This is the first installment of New York: State in Decline, a series by Albany bureau chief Jay Gallagher on New York's state government and how it often fails residents and businesses. Part one is an overview of a dysfunctional system designed to serve insiders, with ordinary New Yorkers paying the price.


A biography of Jay Gallagher, and a
Q&A with the author of this series.


When insiders rule,
New Yorkers suffer

By JAY GALLAGHER
Albany Bureau
(Original publication: Nov. 23, 2003)

Ron Regon earned a good living negotiating contracts for the aerospace firm Lockheed Martin.

Today, laid off, he hunts for a job and works around the house, helping out and keeping busy.

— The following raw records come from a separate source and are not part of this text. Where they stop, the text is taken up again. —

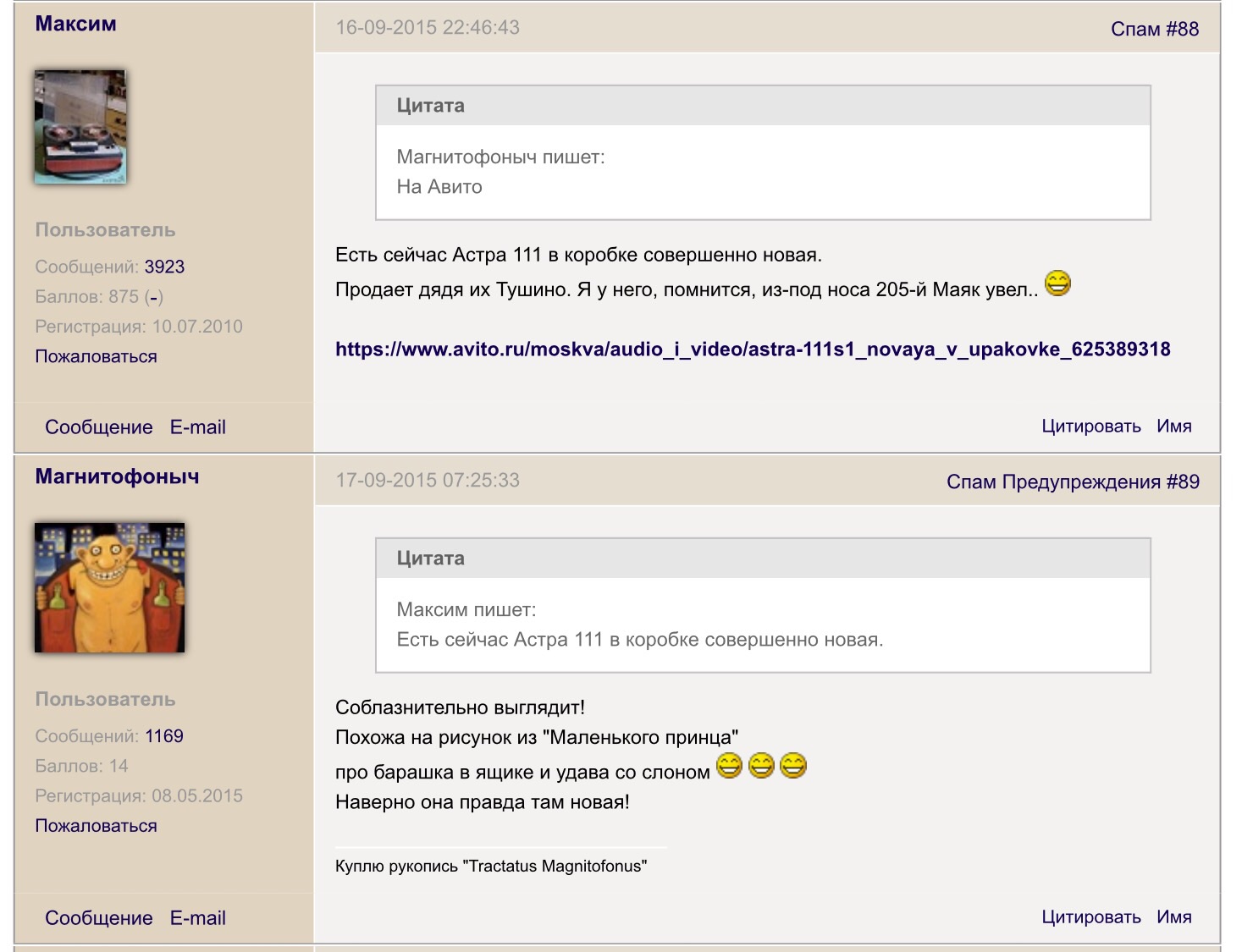Image resolution: width=1253 pixels, height=952 pixels.
Task: Click the laughing smiley after 'Маяк увел..'
Action: click(x=1057, y=283)
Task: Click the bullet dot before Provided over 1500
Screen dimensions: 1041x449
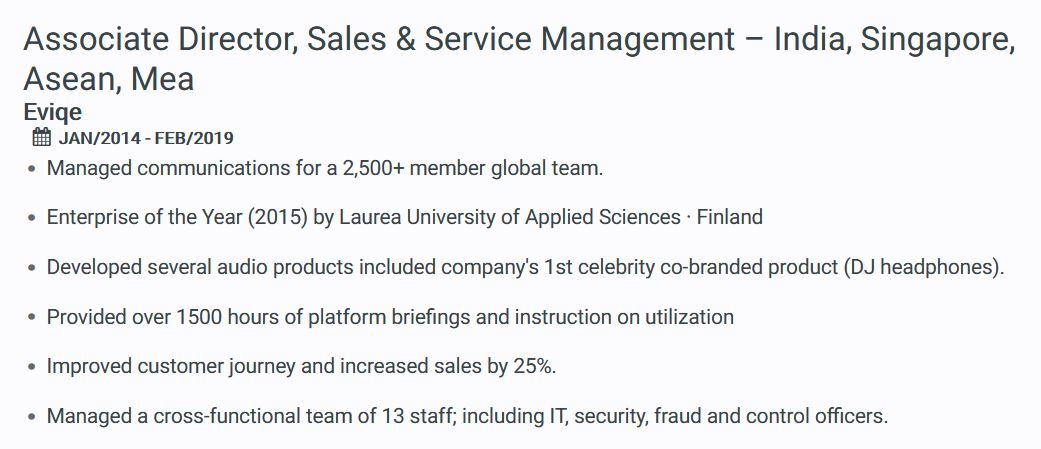Action: (32, 318)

Renee Lygas, 25, of East Rochester, earns $15,000 a year as a hotel desk clerk, one of thousands of state residents who can't find a better-paying job.

"I want to make enough to live on, but there doesn't seem to be anything,'' she said.

Harry Hughes of Wappingers Falls, laid off from his $60,000-a-year IBM job after almost 25 years with Big Blue, entertains children.

"I do party carnivals,'' said Hughes, 52. "I want to make them smile.''

Like tens of thousands of New Yorkers, from the canyons of Wall Street to shuttered factories upstate, they're un- or underemployed thanks to an anemic job market and stagnant state economy.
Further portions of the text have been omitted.